NATO vows hunt for Karadzic will go on amid Orthodox church anger

NATO (chief Jaap de Hoop Scheffer vowed the hunt for war crimes fugitive Radovan Karadzic would go on despite Bosnian Serb anger at the botched raid which has left a priest and his son in a coma.

The Serb Orthodox Church in Bosnia denounced Thursday's pre-dawn swoop on the priest's home by 40 British and USA NATO troops as "terrorism" and warned it would cut off international cooperation if those responsible were not brought to justice.

But as Karadzic remained on the run, seven years after being indicted by the UN war crimes tribunal in The Hague (news - web sites) on charges of war crimes and crimes against humanity during the 1990s Balkans wars, the alliance's secretary-general was unrepentant.

"I would have preferred of course for this operation to be a success," de Hoop Scheffer told a news conference in Brussels on Friday after welcoming seven ex-communist countries to NATO's ranks.

But he added Karadzic and other fugitives such as former Bosnian Serb commander Ratko Mladic "cannot hide, they cannot run forever".

"Everybody's doing everything he or she can to get them, because I think it's important for the region that they should go where they should be --to the international tribunal at The Hague."

About 2,000 Bosnian Serbs including several senior officials on Thursday protested the raid in which priest Jeremija Starovlah and his 28-year-old son Aleksandar suffered serious head injuries.

And on Friday the Orthodox church in the region threatened to cut off relations with international and local authorities if the NATO-led troops known as SFOR who carried out the operation are not punished.

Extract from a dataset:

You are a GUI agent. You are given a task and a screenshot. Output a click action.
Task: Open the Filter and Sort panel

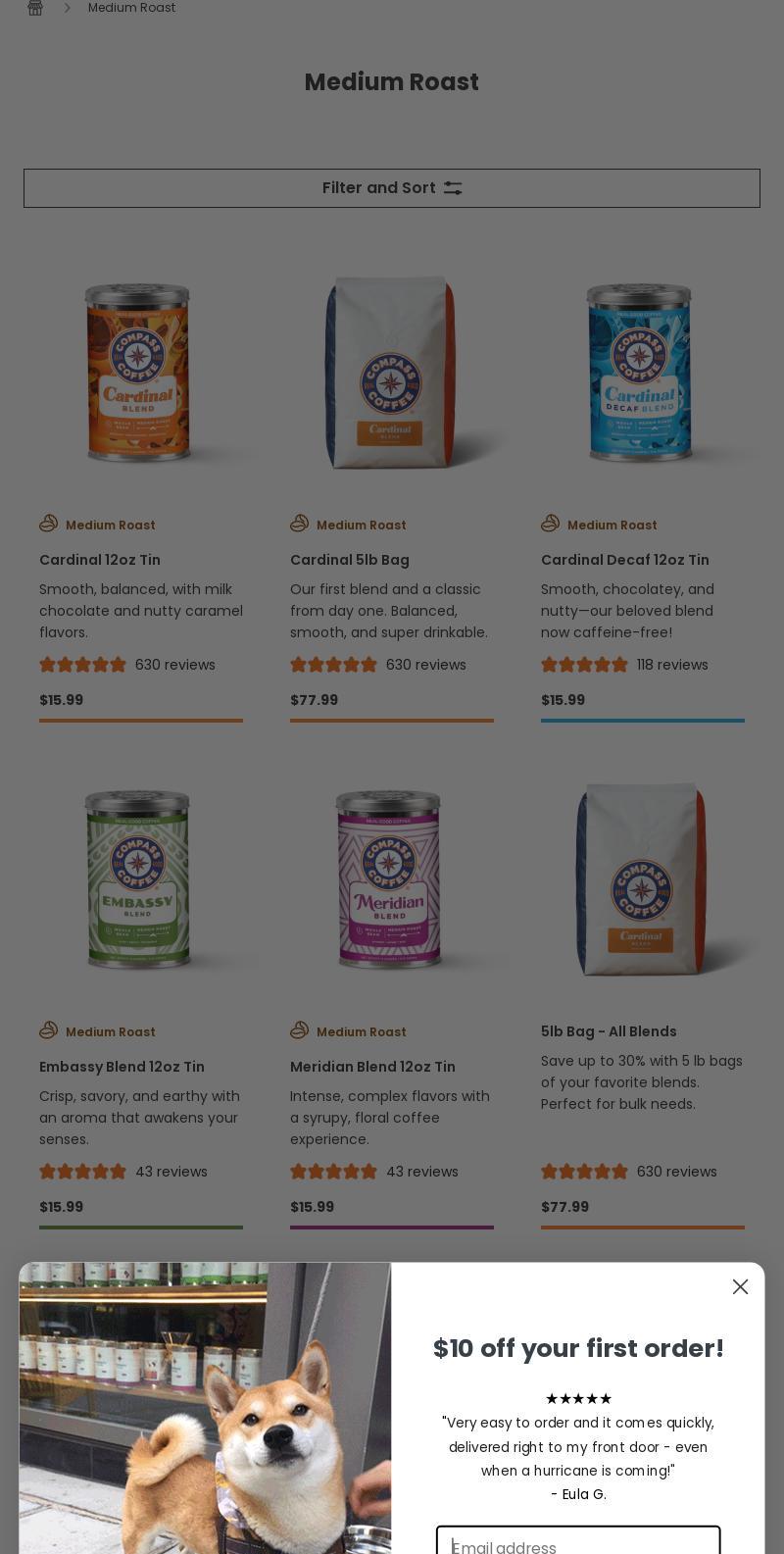point(392,188)
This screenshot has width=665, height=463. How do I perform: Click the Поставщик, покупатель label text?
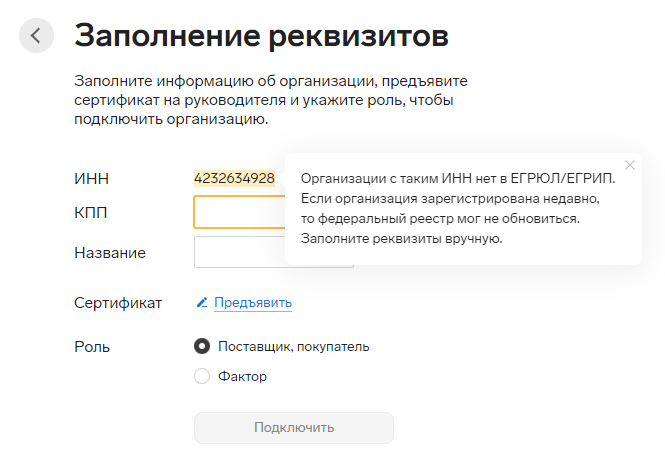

"The crime of terrorism is ... even more serious as it has been perpetrated by those who present themselves as the main fighters against terrorism," a statement from the Orthodox diocese where the NATO raid took place said, quoted by the SRNA news agency.

The troops used explosives to blast into the priest's home near an Orthodox church in Karadzic's wartime stronghold of Pale, after receiving a credible tip-off that former Bosnian Serb political leader was hiding in the priest's house.

It was the alliance's third unsuccessful attempt to catch Karadzic, who last time evaded capture by just a couple of hours.

The priest and his son were evacuated following the raid to the Tuzla hospital where a doctor said on Friday that they remained on life-support machines.

"They remain in a coma. They are still on life-support machines," he said, asking not to be named.

Karadzic has evaded capture since 1995 despite a five-million-dollar (3.9-million-euro) reward offered by the US State Department for information leading to his arrest.

The charges relate in particular to the 1992-1995 siege of Sarajevo, in which some 10,000 civilians died, and the 1995 massacre of more than 7,000 Muslim men and boys in the eastern Bosnian town of Srebrenica.

The UN court's chief prosecutor Carla Del Ponte has repeatedly accused the Bosnian Serb authorities, the military and some members of the Serb Orthodox church of helping Karadzic evade arrest.

The government of Republika Srpska (RS) -- the Serbian entity which together with the Muslim-Croat Federation makes up post-war Bosnia -- said it expected SFOR to "conduct an investigation into the incident in Pale and the behaviour of its soldiers and to judge their responsibility in the injury of innocent civilians."

SFOR voiced regret Thursday over the civilian casualties, but vowed not to stop its hunt for Karadzic.

Bosnia's top international representative, Paddy Ashdown, echoed the view, recalling that Bosnian Serbs have yet to arrest a single war crimes suspect.